With the exception of the pictures, transcribe the entire listing exactly.

=== Begin Enclosure ===

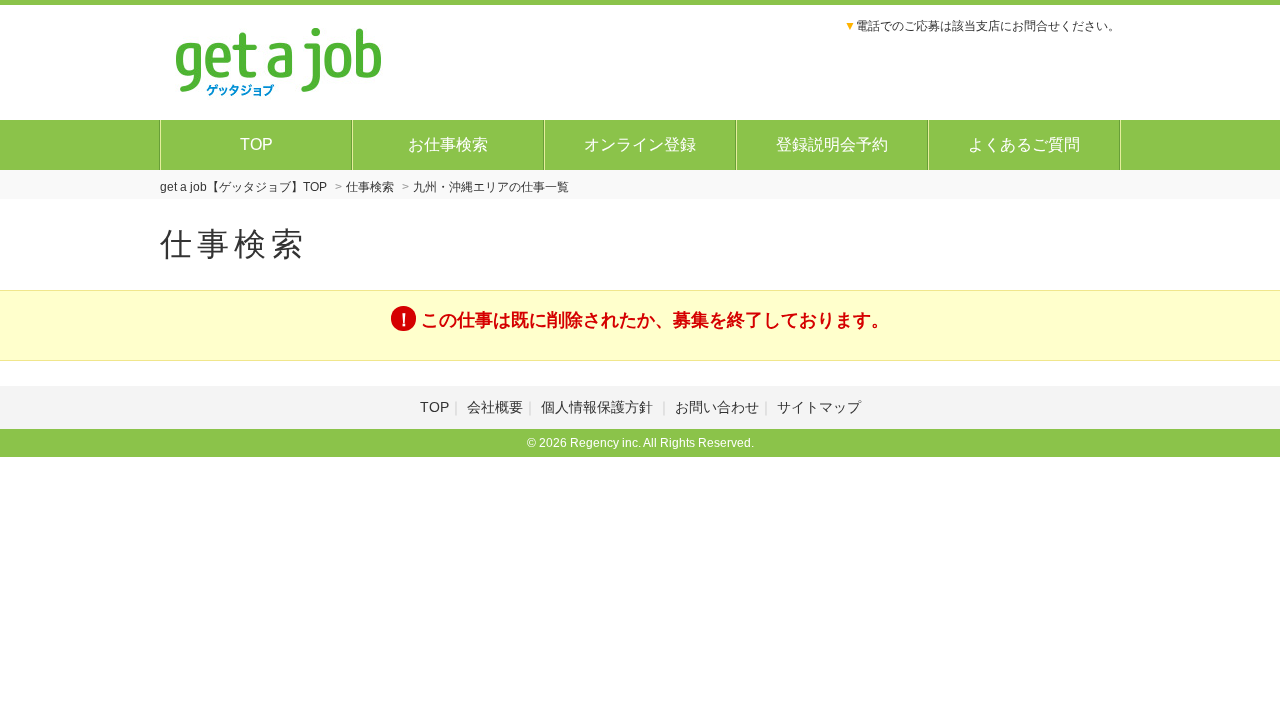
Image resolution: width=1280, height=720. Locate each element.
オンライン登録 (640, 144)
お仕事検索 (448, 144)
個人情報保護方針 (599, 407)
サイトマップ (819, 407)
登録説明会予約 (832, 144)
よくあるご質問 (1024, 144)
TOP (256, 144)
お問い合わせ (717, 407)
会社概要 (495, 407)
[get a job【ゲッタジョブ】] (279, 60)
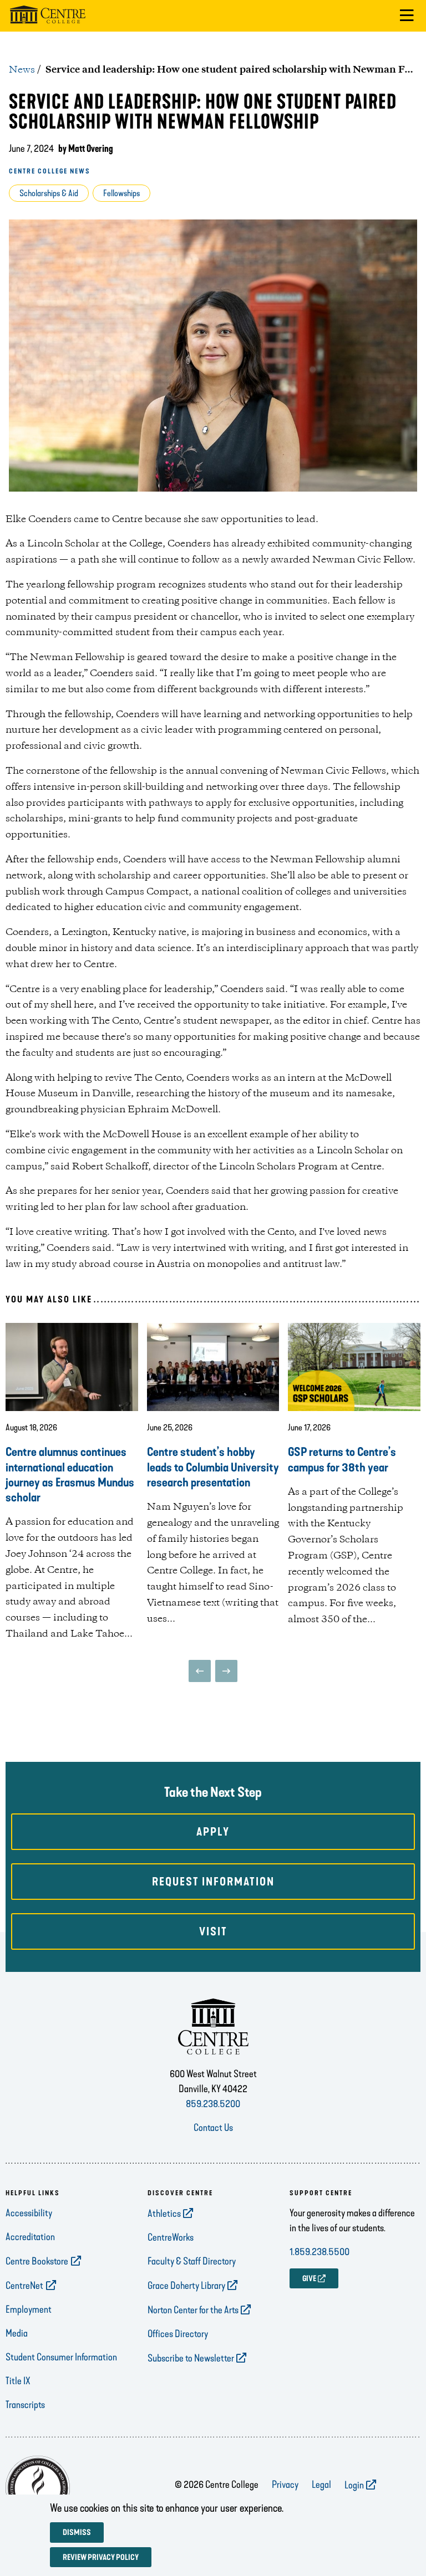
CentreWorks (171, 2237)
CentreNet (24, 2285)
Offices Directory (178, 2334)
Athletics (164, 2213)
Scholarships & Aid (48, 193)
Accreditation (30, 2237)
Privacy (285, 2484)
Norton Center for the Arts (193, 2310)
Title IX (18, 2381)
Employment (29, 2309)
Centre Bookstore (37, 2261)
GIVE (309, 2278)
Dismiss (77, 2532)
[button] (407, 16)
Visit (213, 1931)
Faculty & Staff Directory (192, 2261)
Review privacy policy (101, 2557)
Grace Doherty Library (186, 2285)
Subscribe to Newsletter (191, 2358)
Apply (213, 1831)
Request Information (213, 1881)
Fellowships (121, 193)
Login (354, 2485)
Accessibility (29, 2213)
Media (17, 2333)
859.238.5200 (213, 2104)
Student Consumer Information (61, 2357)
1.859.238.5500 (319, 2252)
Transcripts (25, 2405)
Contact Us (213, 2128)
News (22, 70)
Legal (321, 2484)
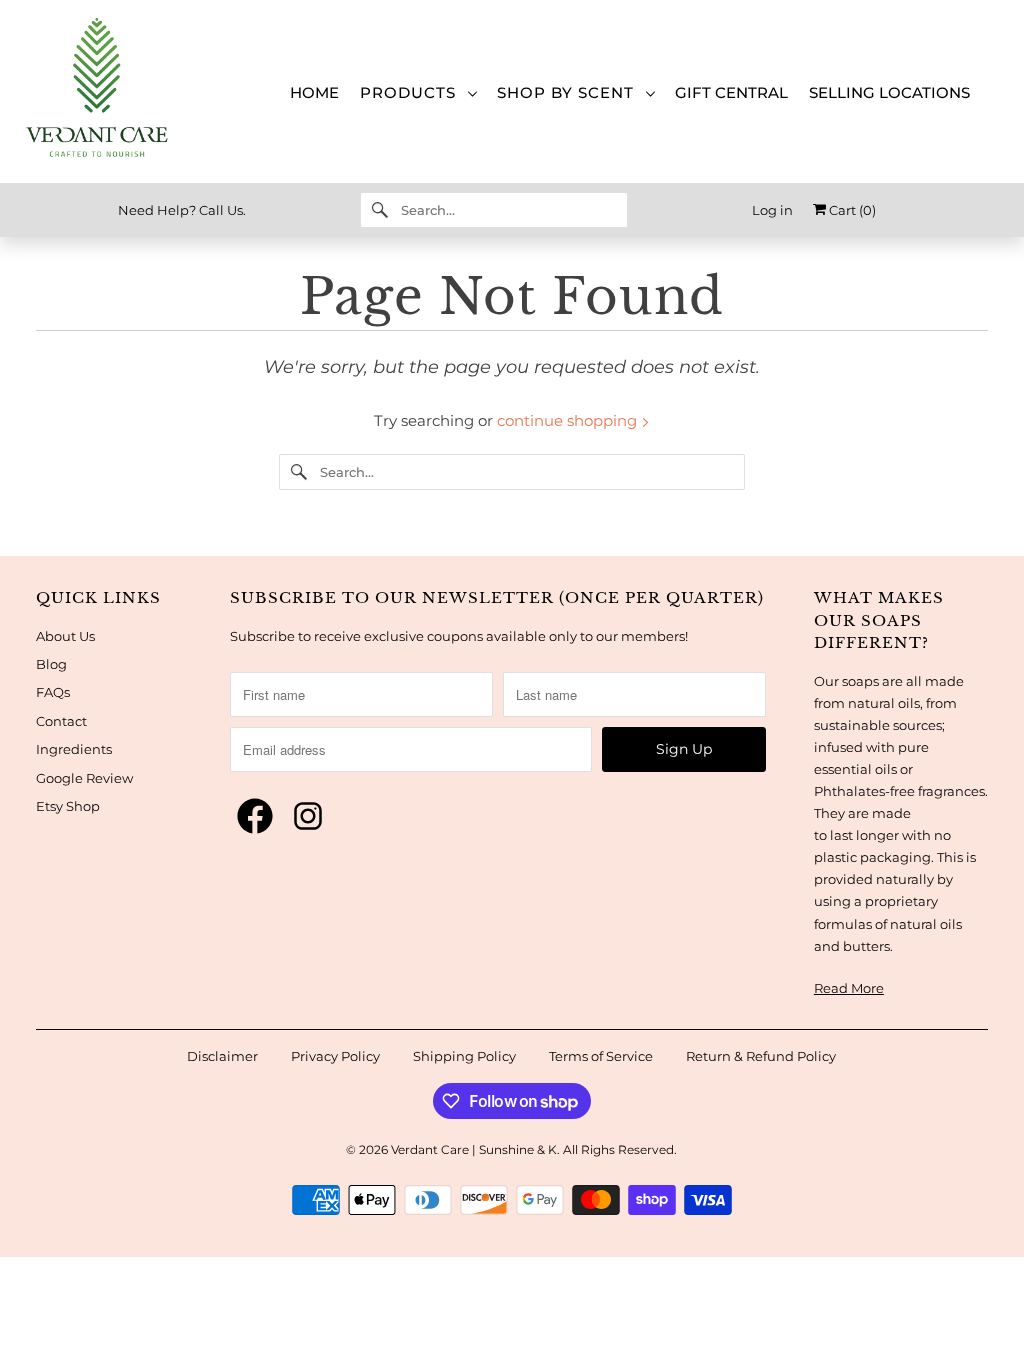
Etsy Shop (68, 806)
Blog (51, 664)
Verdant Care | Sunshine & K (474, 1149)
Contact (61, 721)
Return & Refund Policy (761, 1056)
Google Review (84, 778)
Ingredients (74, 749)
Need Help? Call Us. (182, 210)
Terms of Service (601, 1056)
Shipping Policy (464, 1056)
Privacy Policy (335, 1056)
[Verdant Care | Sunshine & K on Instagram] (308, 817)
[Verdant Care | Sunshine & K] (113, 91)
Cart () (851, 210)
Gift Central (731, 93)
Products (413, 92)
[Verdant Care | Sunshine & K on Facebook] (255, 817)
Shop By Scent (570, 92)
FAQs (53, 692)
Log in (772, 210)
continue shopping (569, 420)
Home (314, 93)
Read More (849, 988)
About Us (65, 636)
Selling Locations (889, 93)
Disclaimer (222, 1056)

=== End Enclosure ===

== Exercise response ==
Image resolution: width=1280, height=720. Locate each element.
オンライン登録 (640, 144)
お仕事検索 (448, 144)
個人情報保護方針 (599, 407)
サイトマップ (819, 407)
登録説明会予約 (832, 144)
よくあるご質問 (1024, 144)
TOP (256, 144)
お問い合わせ (717, 407)
会社概要 (495, 407)
[get a job【ゲッタジョブ】] (279, 60)
CentreWorks (171, 2237)
CentreNet (24, 2285)
Offices Directory (178, 2334)
Athletics (164, 2213)
Scholarships & Aid (48, 193)
Accreditation (30, 2237)
Privacy (285, 2484)
Norton Center for the Arts (193, 2310)
Title IX (18, 2381)
Employment (29, 2309)
Centre Bookstore (37, 2261)
GIVE (309, 2278)
Dismiss (77, 2532)
[button] (407, 16)
Visit (213, 1931)
Faculty & Staff Directory (192, 2261)
Review privacy policy (101, 2557)
Grace Doherty Library (186, 2285)
Subscribe to Newsletter (191, 2358)
Apply (213, 1831)
Request Information (213, 1881)
Fellowships (121, 193)
Login (354, 2485)
Accessibility (29, 2213)
Media (17, 2333)
859.238.5200 (213, 2104)
Student Consumer Information (61, 2357)
1.859.238.5500 (319, 2252)
Transcripts (25, 2405)
Contact Us (213, 2128)
News (22, 70)
Legal (321, 2484)
Etsy Shop (68, 806)
Blog (51, 664)
Verdant Care | Sunshine & K (474, 1149)
Contact (61, 721)
Return & Refund Policy (761, 1056)
Google Review (84, 778)
Ingredients (74, 749)
Need Help? Call Us. (182, 210)
Terms of Service (601, 1056)
Shipping Policy (464, 1056)
Privacy Policy (335, 1056)
[Verdant Care | Sunshine & K on Instagram] (308, 817)
[Verdant Care | Sunshine & K] (113, 91)
Cart () (851, 210)
Gift Central (731, 93)
Products (413, 92)
[Verdant Care | Sunshine & K on Facebook] (255, 817)
Shop By Scent (570, 92)
FAQs (53, 692)
Log in (772, 210)
continue shopping (569, 420)
Home (314, 93)
Read More (849, 988)
About Us (65, 636)
Selling Locations (889, 93)
Disclaimer (222, 1056)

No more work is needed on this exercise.